What's your thoughts on social media access when it comes to celebrity privacy?

- That's a good one. - I love it. I'm in control of it. I've always really welcomed it. I've lived my life with transparency. I hide nothing. That said, I always honor-- - We love Jewel. (group laughter) You're giving all the answers that nobody, nobody else says. Yeah and what's weird is it's one thing say it that came and grew from it. You were real, real famous when it came along so it's an even more impressive answer. You know, I was a byproduct and benefited from the transparency and grew from there. - Yeah. - But for you to be where you were and love it speaks to that rare authenticity. - Well, I also was able, that's funny I was put in a college textbook from when the grassroot marketers, one of the four founders of grassroots marketing online. - Sure. - It wasn't because of me.
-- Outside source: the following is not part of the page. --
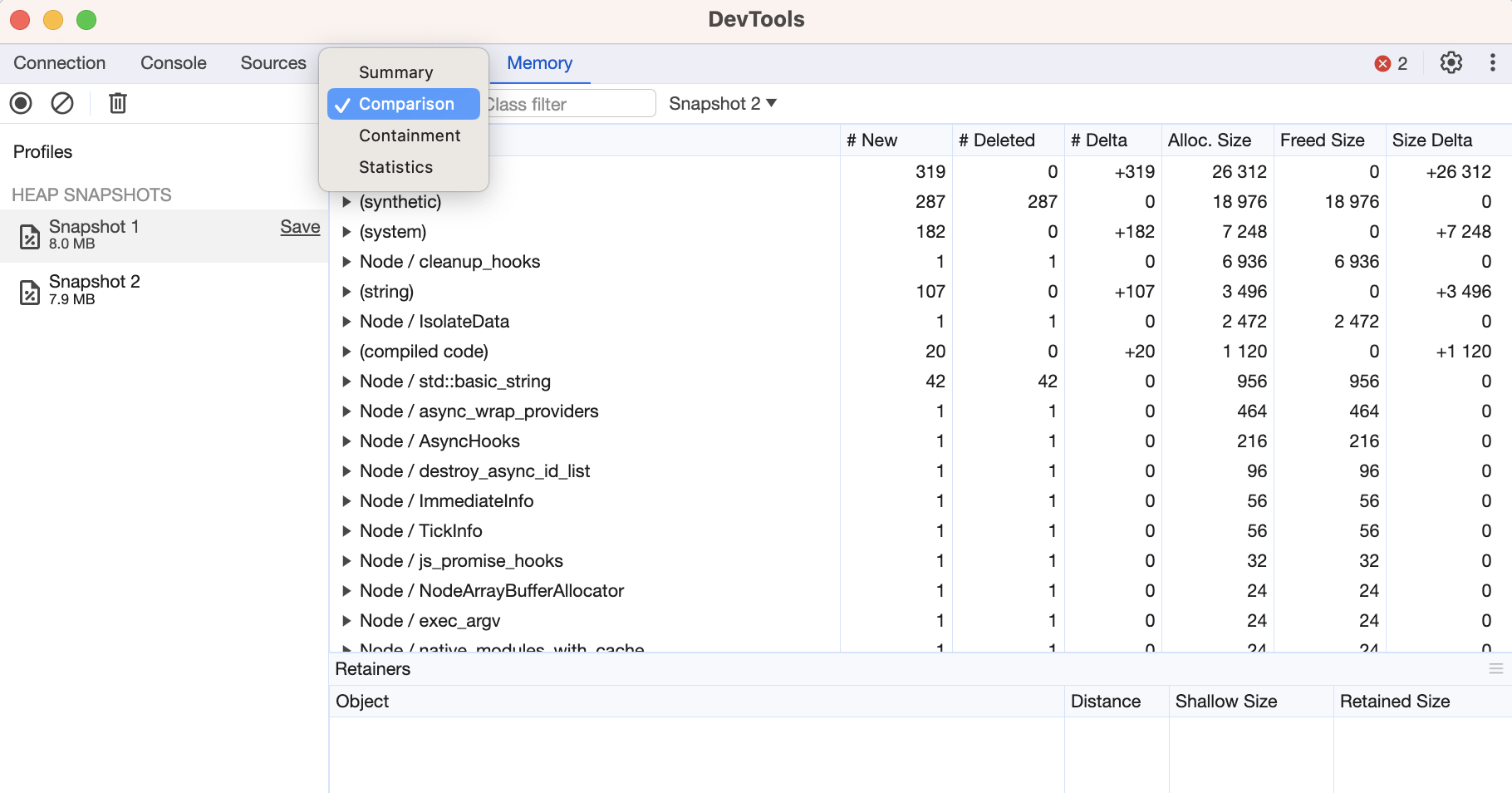
Task: Expand the (synthetic) row
Action: coord(346,202)
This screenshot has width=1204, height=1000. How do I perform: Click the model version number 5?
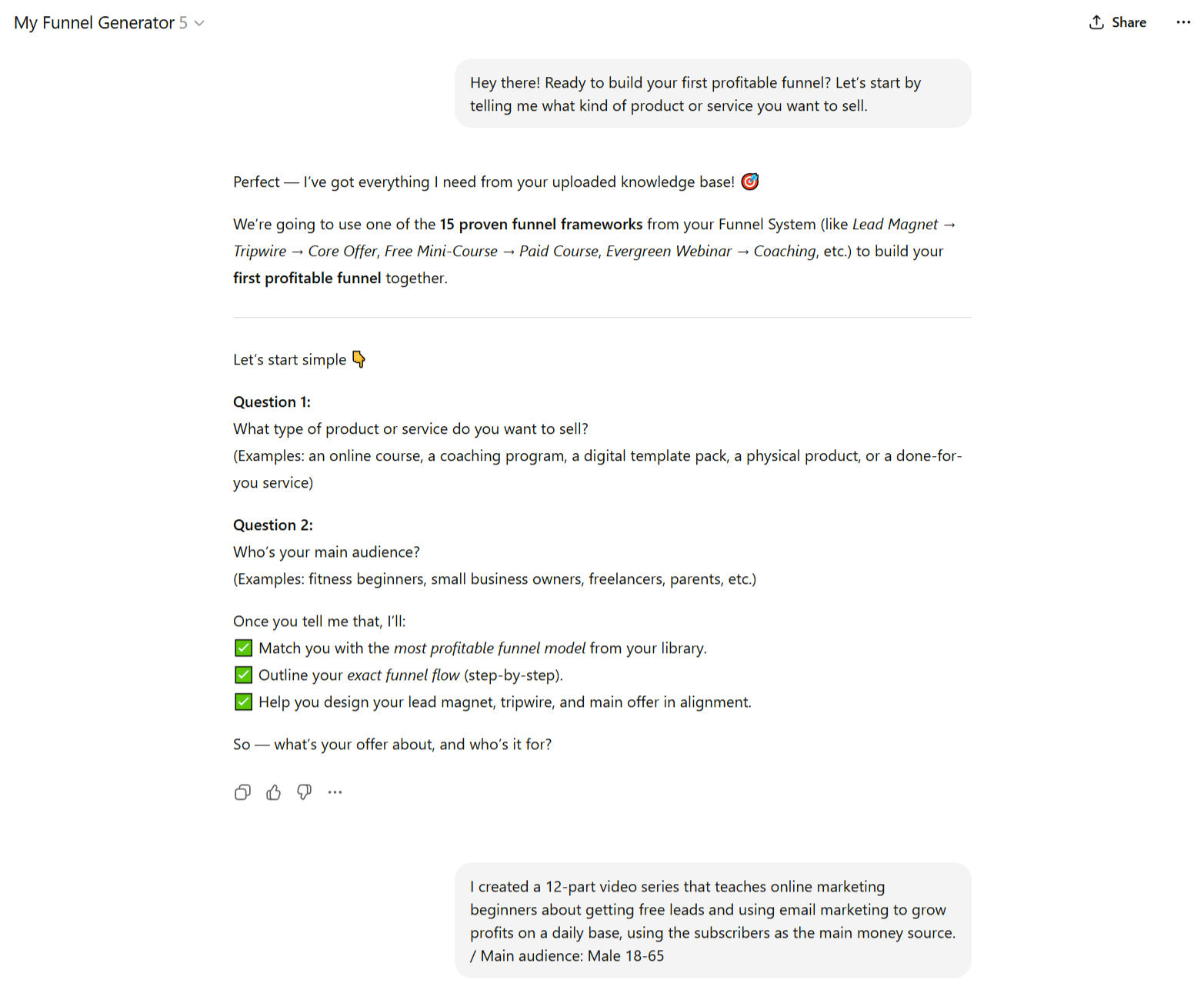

It was my fans. And it was the early days of the internet but it was the reason I broke through grunge. - But your fans, I was there. I was doing the Wine Library thing. It's why I was so excited. We talked a little bit about this the other day. Your fans got there and give a crap because of you and then they took over. What my fans do now is insane the level of love but it starts with I love them first. - Yeah. - You have to Yeah, music comes second in all honesty. I think people and what I've been, it's just been incredible. I have no middleman. I get to talk to my fans directly and tell them who I am. I don't have a journalist going, "You know the truth about Jewel was blah blah blah. " And it's not true. I actually get to tell people what's true. I get to have that direct relationship and not to mention I should be a gift in, we're all a gift in each other's lives. If I'm not a gift in the life of my fans, I am not doing my job. This isn't all about me and so the way technology is evolved it's much easier for me to watch my fans, see how their families are doing, encourage them to be supporting one another. I love it. - Amazing. Andy? I love it, too. - [Voiceover] Loca app asks, "Does social media overall have "a positive or negative impact on mental health? " - That's a good question. - That's a great question. - Yeah, it's something you and I were talking about. I think that my job as an artist has always been to look at

Does social media have a positive or negative affect on ones mental health?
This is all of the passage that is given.